Suffice to say, I've received considerable comment, both positive and negative about this analogy. One letter compared the post-Hitler, U.S. policy of de-Nazification in Germany with the post-Saddam, U.S.-fostered enshrinement of Sharia in new constitutions in both Iraq and Afghanistan. Naturally, "Mein Kampf" would be vilified in the former, and the Koran protected in the latter. We have approved the religious rules to do so.
But other responses made clear the extent to which we also protect the Koran here. I don't mean from target practice, or other acts of desecration -- permitted, not incidentally, for the symbols of other religions, not to mention those of the nation itself.
I was particularly struck by this on reading Contentions, the blog of Commentary magazine. In a post about my recent column, Contentions blogger Abe Greenwald wrote: "This won't do, Diana. While the Qu'ran is sacred to our enemies in Iraq, it is also sacred to our allies."
Amazing that this fact is seen as a rationale for silence, not as a cause for concern. It is also never, ever contemplated in our debates about "democratizing" the Islamic world. Apparently, "enemies" and "allies" alike being inspired by the same Koranic message doesn't call into question the nature or potential of the "allies." It only seems to inspire reticence about the nature or potential of the message.
While I hardly claim originality in comparing central tenets of the Koran and "Mein Kampf" (see Winnie's comment above), Greenwald didn't care for that, either. "Yes," he wrote, "there are many nasty injunctions in the Qur'an. Yes, there are calls to anti-Semitism and supremacy. But ... there are nasty parts in the foundational works of other major religions. Second, there are Qur'anic passages promoting humanity and understanding. ... If you're going to wage wholesale war on an entire religion, you'll need more than a tabulation showing that the religion's core text is, on balance, nastier than the next."
How can it be, nearly seven years after 9/11, such thin gruel is still being served as an argument?

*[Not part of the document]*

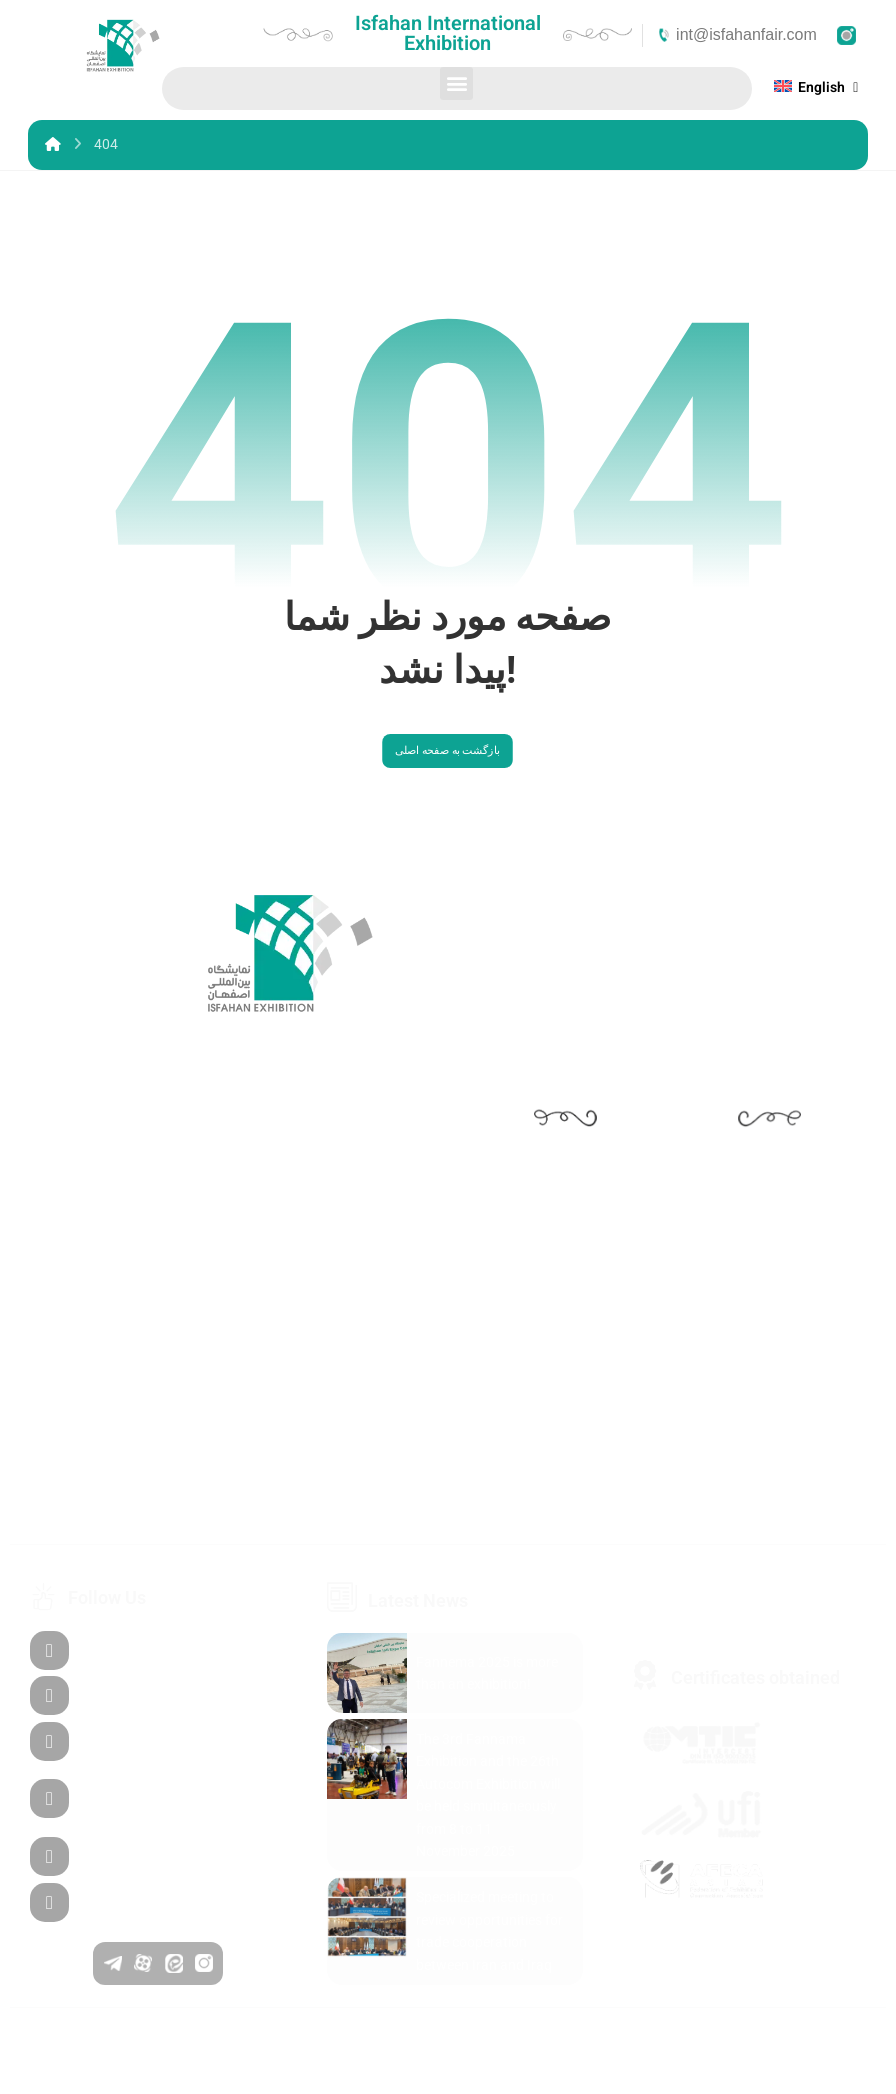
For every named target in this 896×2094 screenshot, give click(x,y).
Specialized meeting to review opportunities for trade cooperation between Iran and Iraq (489, 1947)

Without citing sura and verse, the first point fizzles in the absence of Jewish and Christian terrorists justifying acts of violence with references to their scriptures. As for the second point, I hereby introduce the Commentary blog to the Koranic doctrine of "abrogation," according to which Koranic passages are abrogated (canceled) by subsequently "revealed" verses that, as Ibn Warraq writes in his book "What the Koran Really Says," convey a "different or contrary meaning."
Warraq continues: "This was supposedly taught by Muhammad at Sura II.105: `Whatever verses we (i.e., God) cancel or cause you to forget, we bring a better or its like.'" While resolving the abundant contradictions to be found in the Koran, abrogation, he writes, "does pose problems for apologists of Islam, since all the passages preaching tolerance are found in Meccan (i.e., early) suras, and all the passages recommending killing, decapitating and maiming, the so-called Sword Verses, are Medinan (i.e., later)." His conclusion: "'Tolerance' has been abrogated by 'intolerance.' For example, the famous Sword verse ... at Sura IX.5, `Slay the idolators wherever you find them,' is said to have canceled 124 verses that enjoin toleration and patience." So much for Greenwald's "passages promoting humanity and understanding."
More perplexing, however, is Greenwald's assumption that a frank appraisal of the Koran is akin to waging "war on an entire religion." On the contrary, such an appraisal is simply the basis of any rational defense against the war Islam is waging on the West.